The Warriors like to get Steph and Klay space for three pointers by setting screens for them both on and off the ball. It's very difficult to completely deny them space all the time, but teams can minimize the damage by being dogged about staying on Steph and Klay's hips when they catch the ball. Ideally, teams will create enough doubt for Steph and Klay that they will at least slightly hesitate before shooting when coming off of screens. This is what Tony Allen did so effectively to Steph in the second round of the playoffs, and what Kentavious Caldwell-Pope did in the Warriors' first matchup against Detroit this year.
This is easier said than done, of course. It's hard and tiring to repeatedly chase the Warriors around screens, and even if it works, they will adjust: Steph and Klay can keep moving once they catch the ball, curling inside the three point line after they catch the ball, finding space for pull-up twos, which they both hit at a high rate.
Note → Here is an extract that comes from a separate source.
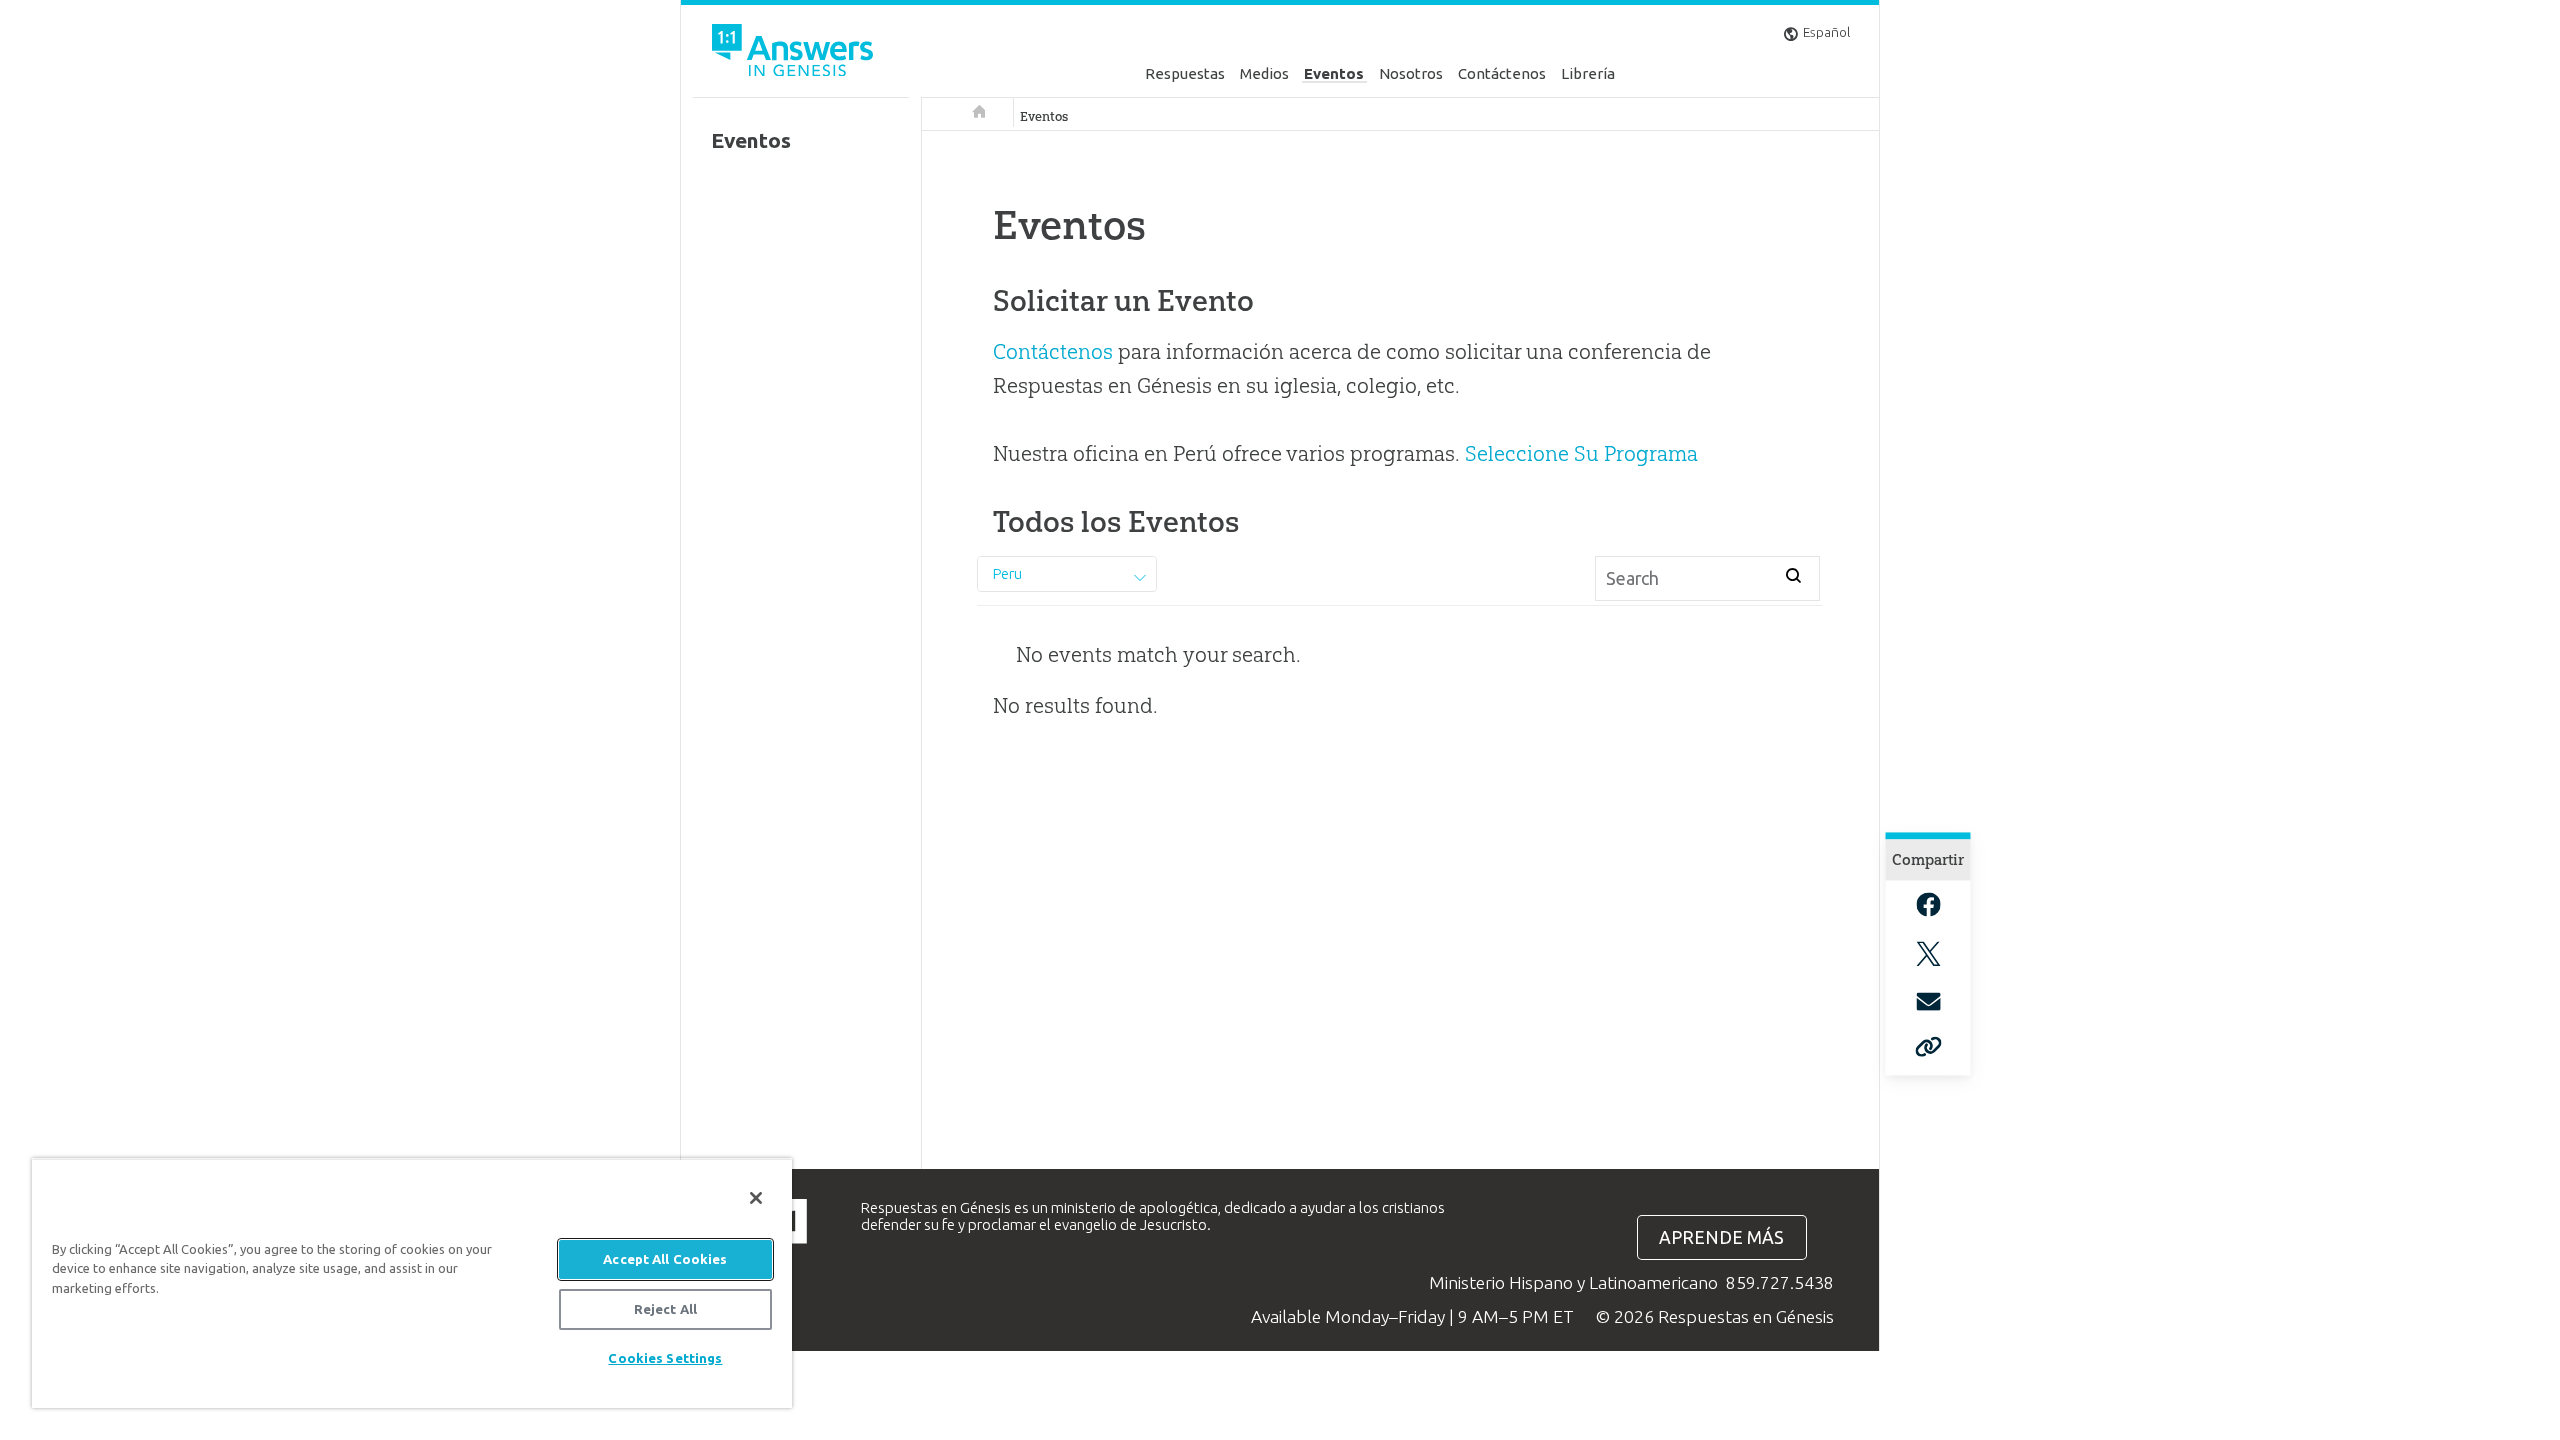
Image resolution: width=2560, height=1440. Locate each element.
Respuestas (1185, 73)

But making them take two pointers instead of threes is a tactical victory. It's impossible to stop Steph from shooting threes if that's what he really wants: above the break (the area behind the curved part of the three point line), the Warriors can set their screens far enough behind the line that curling around them still leaves Steph in three-point territory. And the man has range that credibly extends near half-court. Again, though, forcing the Warriors to take long threes is a victory.
Teams should also try to keep the Warriors out of transition as much as possible. Some teams try to accomplish this by ceding the offensive boards entirely and instead immediately matching up on missed shots. Other teams take a more nuanced approach: they want their wings to get back on defense, but send their bigs to the offensive glass hard. Even when they don't get the offensive rebound, forcing the Warriors to spend time and energy securing the rebound can sometimes slow their transition game. But even on made baskets, the Warriors will often look for a quick shot in semi-transition, so defenses must lock in immediately. Limiting transition offense is especially valuable against the Warriors' bench, who can have a hard time scoring out of their half-court offense because of a lack of spacing.
Defenses can disrupt the Warriors by keeping their hands active in the passing lanes. While the idea that the Warriors are particularly turnover prone is a bit overblown—their assist to turnover ratio is second best in the league to the San Antonio Spurs—they are reliant on their passing. Even if teams can't actually get turnovers, tipped passes and deflections can force the Warriors to reset their offense with less time on the shot clock, which keeps them from getting into a rhythm.
The common thread in all of these strategies is to slow the Warriors down, not just figuratively, but literally. Golden State are at their terrifyingly, invincible best when they play loose and fast—lightning strike fast-breaks, hair-trigger early shot clock jumpers—with the ball zooming around to find the open man. While the Warriors have demonstrated their ability to grind out wins in disjointed, low-possession games, that's not when they're most comfortable. Slow down them down and you make them merely mortal. That's how the undermanned Cavs beat them twice in the Finals last year, and that's what they'll try to do tonight.